[Extracted records]
=====
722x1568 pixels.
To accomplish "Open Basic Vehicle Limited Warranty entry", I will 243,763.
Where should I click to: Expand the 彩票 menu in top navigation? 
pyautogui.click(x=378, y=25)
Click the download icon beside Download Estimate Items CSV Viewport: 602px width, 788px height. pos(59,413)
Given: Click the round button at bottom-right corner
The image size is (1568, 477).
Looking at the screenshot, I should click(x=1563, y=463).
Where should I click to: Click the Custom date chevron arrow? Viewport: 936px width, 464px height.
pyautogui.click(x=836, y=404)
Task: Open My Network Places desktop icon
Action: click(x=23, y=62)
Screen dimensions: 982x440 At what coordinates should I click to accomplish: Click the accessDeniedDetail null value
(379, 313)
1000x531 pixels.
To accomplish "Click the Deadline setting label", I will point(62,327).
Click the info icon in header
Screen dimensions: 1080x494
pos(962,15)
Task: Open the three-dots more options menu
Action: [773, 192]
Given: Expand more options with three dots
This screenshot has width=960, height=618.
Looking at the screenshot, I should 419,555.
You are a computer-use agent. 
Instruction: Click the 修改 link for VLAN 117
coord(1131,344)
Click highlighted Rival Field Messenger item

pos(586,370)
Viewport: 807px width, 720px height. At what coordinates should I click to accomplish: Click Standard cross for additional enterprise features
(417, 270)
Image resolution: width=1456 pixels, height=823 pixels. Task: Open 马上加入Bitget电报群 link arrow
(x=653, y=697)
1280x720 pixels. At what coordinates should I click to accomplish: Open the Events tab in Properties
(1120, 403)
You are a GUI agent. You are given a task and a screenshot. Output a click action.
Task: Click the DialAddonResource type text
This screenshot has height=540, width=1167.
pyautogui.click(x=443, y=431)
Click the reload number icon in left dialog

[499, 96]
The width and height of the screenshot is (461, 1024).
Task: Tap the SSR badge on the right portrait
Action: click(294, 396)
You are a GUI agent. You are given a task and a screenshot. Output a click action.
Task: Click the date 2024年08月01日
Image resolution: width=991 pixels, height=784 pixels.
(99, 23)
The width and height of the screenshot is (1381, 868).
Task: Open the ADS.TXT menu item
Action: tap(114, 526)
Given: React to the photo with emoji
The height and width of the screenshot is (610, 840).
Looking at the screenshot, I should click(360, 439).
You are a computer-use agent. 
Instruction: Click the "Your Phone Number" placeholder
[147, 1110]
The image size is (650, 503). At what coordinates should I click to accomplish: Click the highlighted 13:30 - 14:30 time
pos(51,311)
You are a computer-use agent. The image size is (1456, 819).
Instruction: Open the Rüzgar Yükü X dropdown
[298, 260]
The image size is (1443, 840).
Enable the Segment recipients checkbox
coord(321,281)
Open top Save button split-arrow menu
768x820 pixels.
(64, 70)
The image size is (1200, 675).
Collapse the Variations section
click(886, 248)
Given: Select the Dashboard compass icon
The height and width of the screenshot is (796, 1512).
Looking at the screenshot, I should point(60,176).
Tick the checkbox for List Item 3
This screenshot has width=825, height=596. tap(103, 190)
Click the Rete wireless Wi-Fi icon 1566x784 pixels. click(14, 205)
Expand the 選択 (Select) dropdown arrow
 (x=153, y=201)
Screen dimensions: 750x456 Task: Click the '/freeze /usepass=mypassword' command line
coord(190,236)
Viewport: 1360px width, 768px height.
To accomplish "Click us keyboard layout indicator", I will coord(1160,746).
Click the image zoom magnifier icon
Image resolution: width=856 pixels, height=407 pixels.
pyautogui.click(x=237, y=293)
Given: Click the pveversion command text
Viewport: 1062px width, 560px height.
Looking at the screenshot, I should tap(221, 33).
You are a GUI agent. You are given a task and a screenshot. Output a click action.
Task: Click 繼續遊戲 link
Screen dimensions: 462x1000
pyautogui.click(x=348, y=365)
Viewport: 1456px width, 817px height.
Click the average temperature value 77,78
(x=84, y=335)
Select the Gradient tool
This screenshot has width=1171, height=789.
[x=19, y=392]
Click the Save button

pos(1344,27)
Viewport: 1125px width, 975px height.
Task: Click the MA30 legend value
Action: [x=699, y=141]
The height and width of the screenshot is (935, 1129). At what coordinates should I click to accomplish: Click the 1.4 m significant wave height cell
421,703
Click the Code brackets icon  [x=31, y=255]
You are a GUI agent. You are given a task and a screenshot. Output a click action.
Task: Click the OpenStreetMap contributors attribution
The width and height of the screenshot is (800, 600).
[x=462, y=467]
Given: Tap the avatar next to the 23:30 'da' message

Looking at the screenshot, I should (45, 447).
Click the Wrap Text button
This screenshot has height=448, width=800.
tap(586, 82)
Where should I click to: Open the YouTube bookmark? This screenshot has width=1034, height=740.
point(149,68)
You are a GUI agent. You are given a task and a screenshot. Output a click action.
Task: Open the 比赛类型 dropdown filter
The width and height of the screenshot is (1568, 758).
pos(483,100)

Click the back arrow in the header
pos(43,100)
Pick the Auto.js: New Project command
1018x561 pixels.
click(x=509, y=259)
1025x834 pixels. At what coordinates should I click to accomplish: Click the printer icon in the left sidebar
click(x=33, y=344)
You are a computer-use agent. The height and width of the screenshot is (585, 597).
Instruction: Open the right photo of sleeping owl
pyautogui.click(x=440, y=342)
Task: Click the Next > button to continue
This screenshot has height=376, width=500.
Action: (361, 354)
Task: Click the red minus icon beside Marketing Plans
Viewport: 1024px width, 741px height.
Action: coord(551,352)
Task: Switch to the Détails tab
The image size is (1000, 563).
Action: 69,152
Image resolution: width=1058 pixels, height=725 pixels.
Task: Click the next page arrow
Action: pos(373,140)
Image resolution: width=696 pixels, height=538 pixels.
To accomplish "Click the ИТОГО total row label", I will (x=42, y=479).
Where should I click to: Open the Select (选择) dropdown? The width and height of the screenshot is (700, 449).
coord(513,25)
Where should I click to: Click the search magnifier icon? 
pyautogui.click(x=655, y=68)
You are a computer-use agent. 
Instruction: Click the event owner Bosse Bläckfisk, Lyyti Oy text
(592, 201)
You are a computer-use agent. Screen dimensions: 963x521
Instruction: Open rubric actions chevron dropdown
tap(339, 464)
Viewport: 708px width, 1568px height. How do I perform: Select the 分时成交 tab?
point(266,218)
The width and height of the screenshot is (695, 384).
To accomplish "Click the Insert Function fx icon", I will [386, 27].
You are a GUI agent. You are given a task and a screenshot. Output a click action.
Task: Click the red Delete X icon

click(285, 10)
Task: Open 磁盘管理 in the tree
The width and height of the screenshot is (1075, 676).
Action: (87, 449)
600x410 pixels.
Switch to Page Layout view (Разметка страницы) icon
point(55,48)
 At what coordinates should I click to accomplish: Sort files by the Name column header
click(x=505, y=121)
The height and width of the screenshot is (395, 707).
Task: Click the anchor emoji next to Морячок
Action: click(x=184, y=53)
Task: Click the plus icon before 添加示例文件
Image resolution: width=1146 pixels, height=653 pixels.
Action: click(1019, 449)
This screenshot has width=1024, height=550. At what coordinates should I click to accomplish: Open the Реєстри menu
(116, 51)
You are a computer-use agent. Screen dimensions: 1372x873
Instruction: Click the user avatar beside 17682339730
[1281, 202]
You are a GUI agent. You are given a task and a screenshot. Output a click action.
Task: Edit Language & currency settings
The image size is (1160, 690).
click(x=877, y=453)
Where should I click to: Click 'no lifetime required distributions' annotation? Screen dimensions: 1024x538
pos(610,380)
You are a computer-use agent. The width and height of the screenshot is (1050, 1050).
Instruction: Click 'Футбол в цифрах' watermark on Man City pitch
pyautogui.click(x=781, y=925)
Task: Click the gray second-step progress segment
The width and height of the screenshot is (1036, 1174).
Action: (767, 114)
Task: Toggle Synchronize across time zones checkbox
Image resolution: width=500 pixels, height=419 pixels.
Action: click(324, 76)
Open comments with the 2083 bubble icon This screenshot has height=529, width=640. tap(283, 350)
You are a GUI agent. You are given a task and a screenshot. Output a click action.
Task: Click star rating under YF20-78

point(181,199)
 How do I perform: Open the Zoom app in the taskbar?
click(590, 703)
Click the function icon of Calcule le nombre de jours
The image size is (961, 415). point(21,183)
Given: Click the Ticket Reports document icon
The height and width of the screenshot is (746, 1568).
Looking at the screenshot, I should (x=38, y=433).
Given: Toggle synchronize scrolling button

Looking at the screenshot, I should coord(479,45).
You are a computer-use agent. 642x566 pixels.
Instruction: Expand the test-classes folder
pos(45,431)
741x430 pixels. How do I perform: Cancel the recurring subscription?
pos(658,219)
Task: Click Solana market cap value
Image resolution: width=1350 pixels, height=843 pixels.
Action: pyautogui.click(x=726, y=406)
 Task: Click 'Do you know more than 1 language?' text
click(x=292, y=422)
=====
• **PROBLEM STATEMENT**:
Check each line of the entries, and copy the ones that contain "label".

• **ANSWER BOX**:
To accomplish "Click the Deadline setting label", I will point(62,327).
To accomplish "Click the ИТОГО total row label", I will (x=42, y=479).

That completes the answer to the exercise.